- [Goal] Collect every line in the items below that contains the string "Bedroom", and copy each one. The match is case-sensitive.

Stored entries

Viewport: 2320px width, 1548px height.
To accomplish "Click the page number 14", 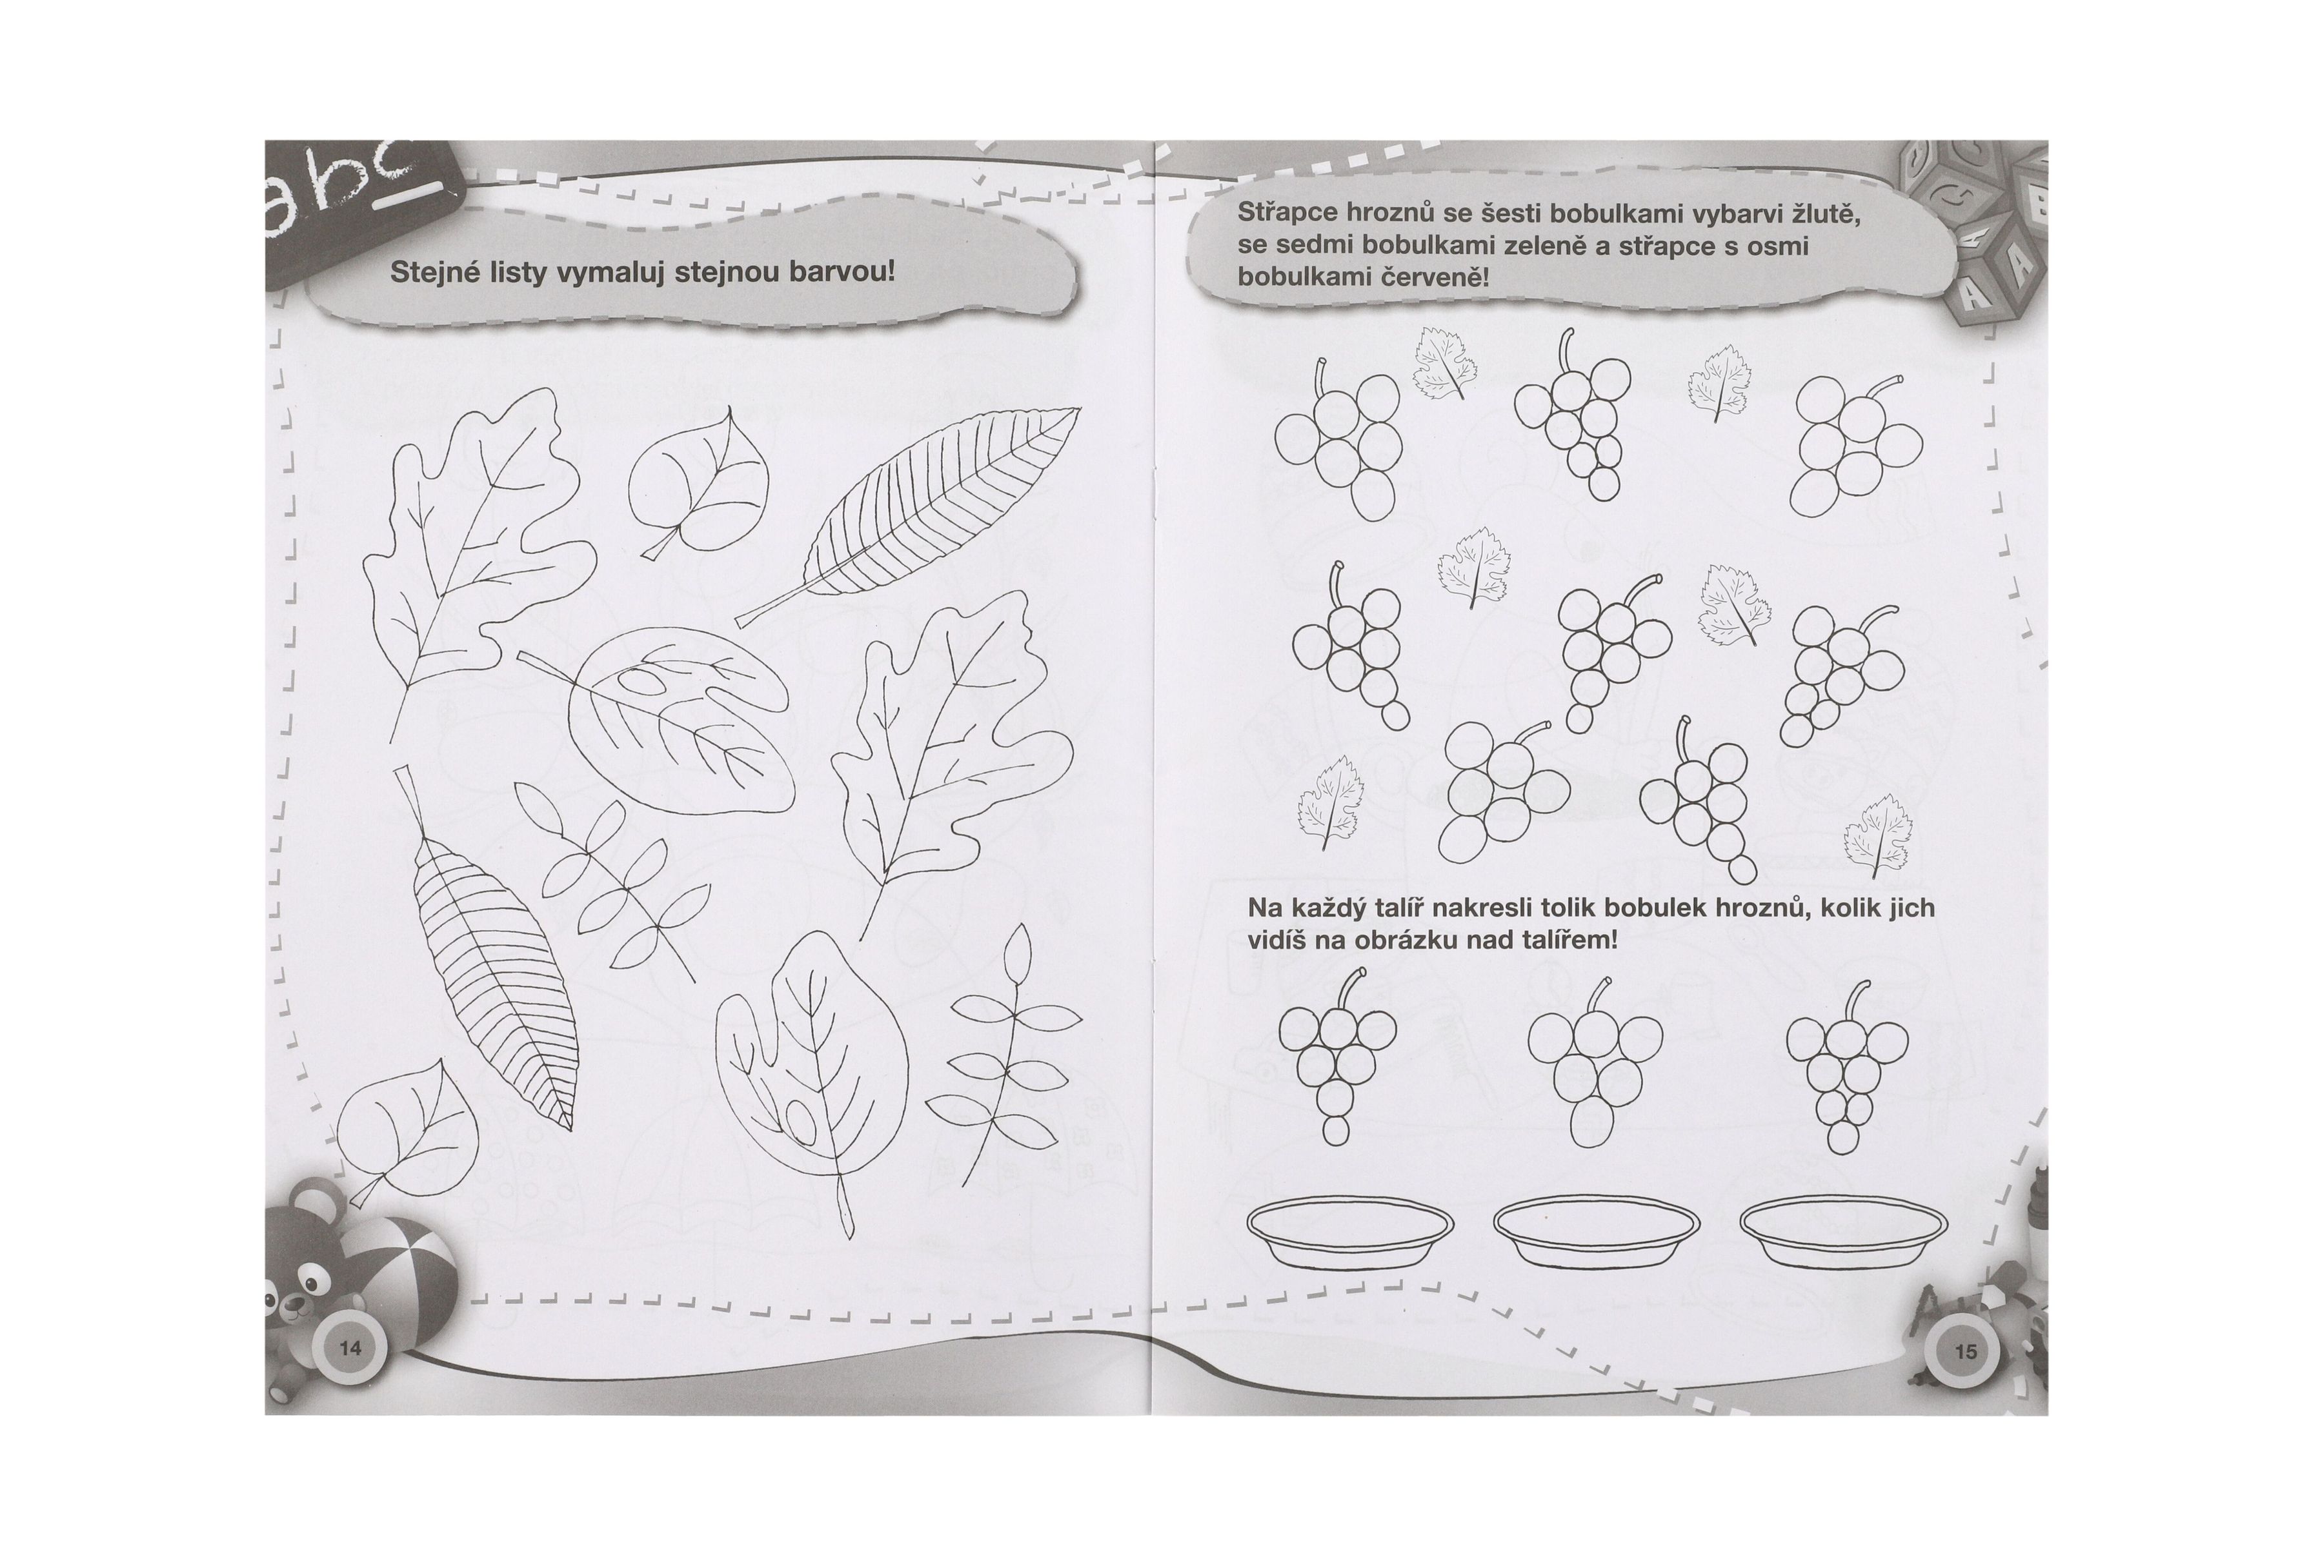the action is tap(350, 1349).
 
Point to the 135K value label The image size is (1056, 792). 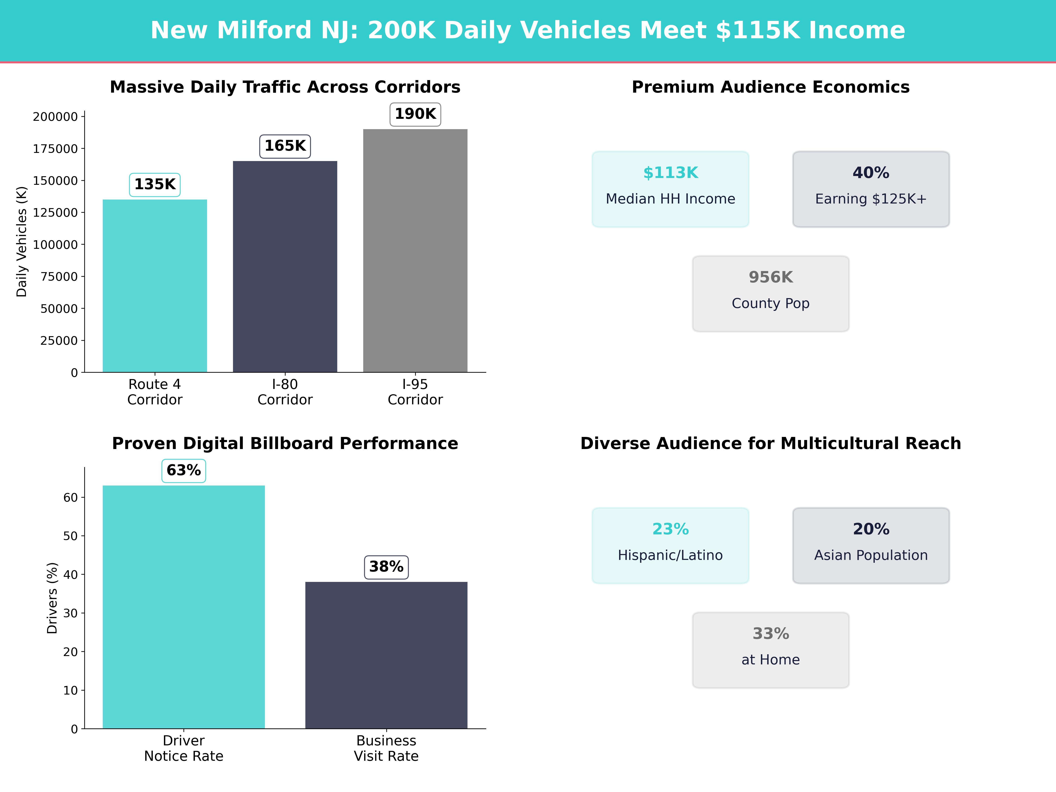[155, 184]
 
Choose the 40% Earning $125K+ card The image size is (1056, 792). [871, 189]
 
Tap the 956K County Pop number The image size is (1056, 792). [770, 277]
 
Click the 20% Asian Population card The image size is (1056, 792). [871, 545]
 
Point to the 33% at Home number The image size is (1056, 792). [770, 634]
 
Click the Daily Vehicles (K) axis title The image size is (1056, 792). [22, 242]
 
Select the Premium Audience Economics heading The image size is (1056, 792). [770, 87]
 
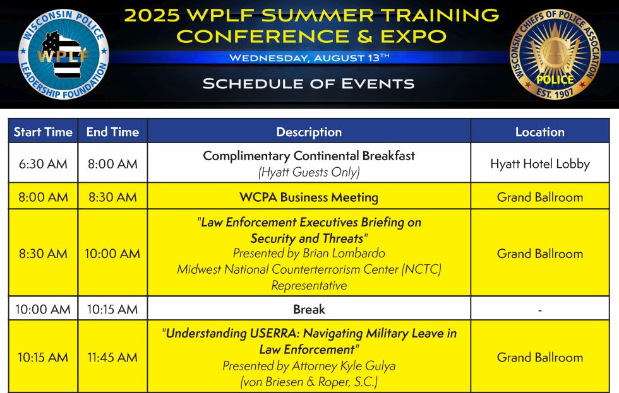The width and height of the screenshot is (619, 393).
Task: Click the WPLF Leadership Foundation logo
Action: pos(64,54)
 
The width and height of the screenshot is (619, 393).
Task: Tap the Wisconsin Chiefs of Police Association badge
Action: pos(555,54)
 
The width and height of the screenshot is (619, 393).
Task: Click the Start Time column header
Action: pos(43,132)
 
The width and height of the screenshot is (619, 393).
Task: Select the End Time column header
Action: pos(112,132)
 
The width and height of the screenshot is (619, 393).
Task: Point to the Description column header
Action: pos(309,132)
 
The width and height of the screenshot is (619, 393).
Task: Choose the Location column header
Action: pos(539,132)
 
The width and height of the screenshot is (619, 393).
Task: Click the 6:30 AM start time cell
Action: pos(43,163)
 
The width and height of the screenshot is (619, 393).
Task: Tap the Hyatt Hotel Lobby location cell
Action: pos(540,164)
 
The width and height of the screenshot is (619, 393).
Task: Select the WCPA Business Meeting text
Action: pos(309,197)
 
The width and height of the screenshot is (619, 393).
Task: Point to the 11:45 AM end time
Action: pos(112,358)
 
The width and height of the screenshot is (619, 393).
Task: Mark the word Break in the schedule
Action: pos(309,310)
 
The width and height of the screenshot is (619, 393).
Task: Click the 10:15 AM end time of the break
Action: pos(112,310)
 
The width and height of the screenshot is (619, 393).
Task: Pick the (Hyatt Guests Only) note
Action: pos(309,172)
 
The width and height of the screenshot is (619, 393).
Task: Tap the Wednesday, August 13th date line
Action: pos(310,58)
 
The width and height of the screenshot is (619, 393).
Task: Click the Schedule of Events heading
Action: pos(309,83)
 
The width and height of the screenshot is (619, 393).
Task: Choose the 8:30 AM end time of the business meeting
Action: pos(112,197)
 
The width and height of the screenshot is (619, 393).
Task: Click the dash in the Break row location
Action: pos(540,310)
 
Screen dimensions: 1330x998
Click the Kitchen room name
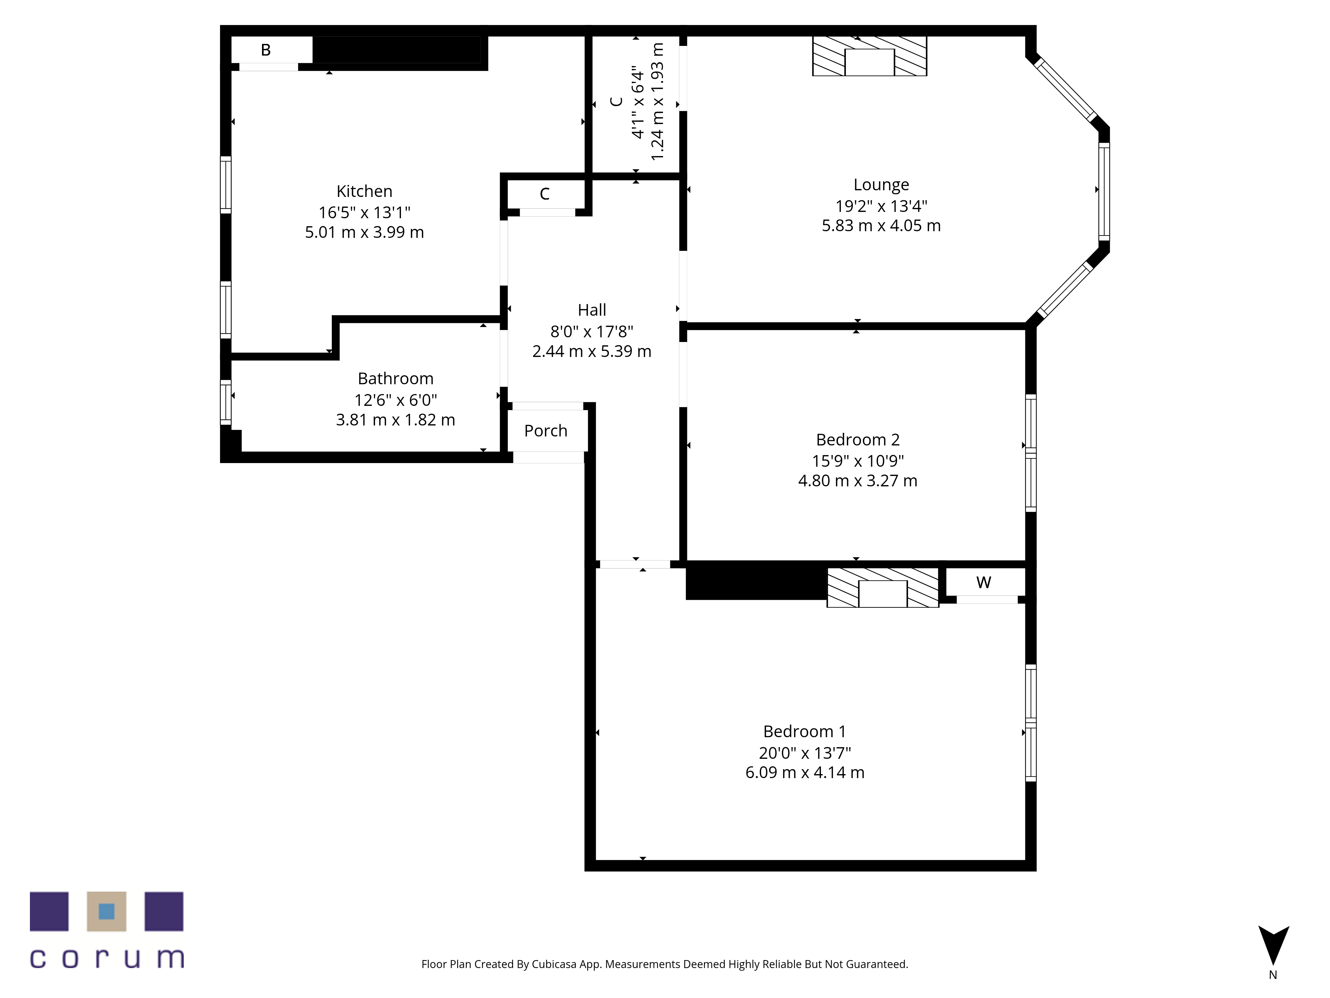point(364,191)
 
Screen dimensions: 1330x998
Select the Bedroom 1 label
point(805,732)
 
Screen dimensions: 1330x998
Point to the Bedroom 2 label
point(858,440)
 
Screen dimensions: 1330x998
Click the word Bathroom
point(396,378)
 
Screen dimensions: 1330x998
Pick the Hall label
point(592,310)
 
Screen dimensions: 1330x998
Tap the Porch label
point(545,431)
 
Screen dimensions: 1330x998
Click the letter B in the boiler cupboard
point(266,50)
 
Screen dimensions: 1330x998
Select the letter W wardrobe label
point(984,582)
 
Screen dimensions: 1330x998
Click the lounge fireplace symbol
point(869,56)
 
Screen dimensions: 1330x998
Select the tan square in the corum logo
point(106,912)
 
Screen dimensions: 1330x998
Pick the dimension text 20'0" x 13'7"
point(805,752)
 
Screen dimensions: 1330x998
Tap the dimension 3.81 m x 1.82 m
point(396,420)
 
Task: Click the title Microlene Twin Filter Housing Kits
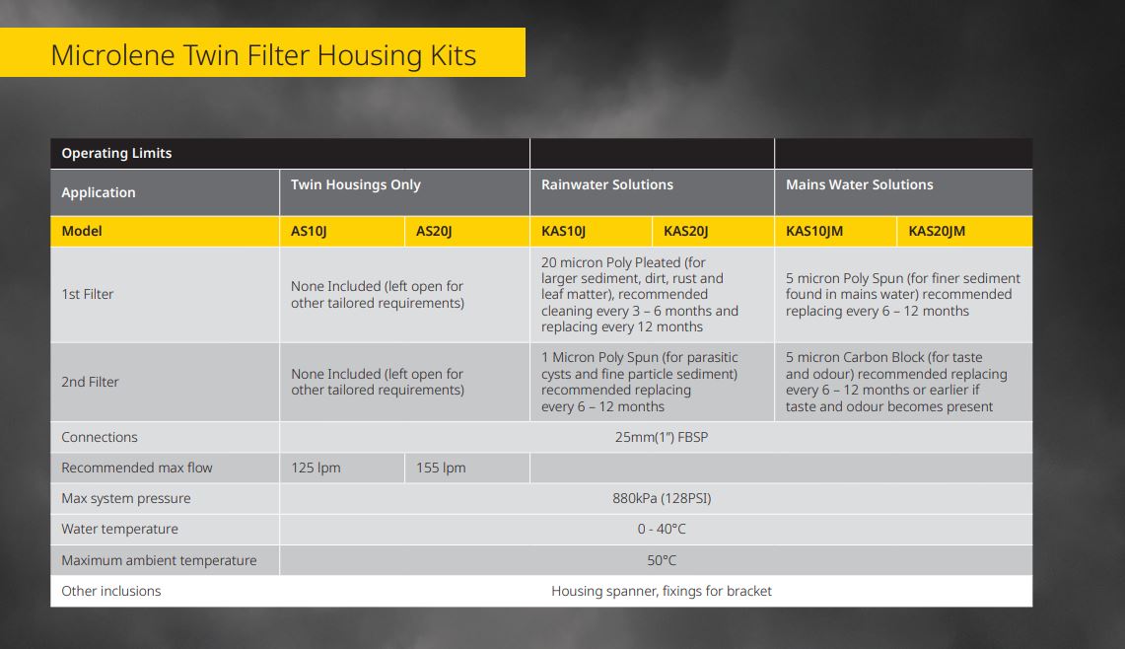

- [Answer below]
Select the Bedroom 1 label
Point to the Bedroom 2 label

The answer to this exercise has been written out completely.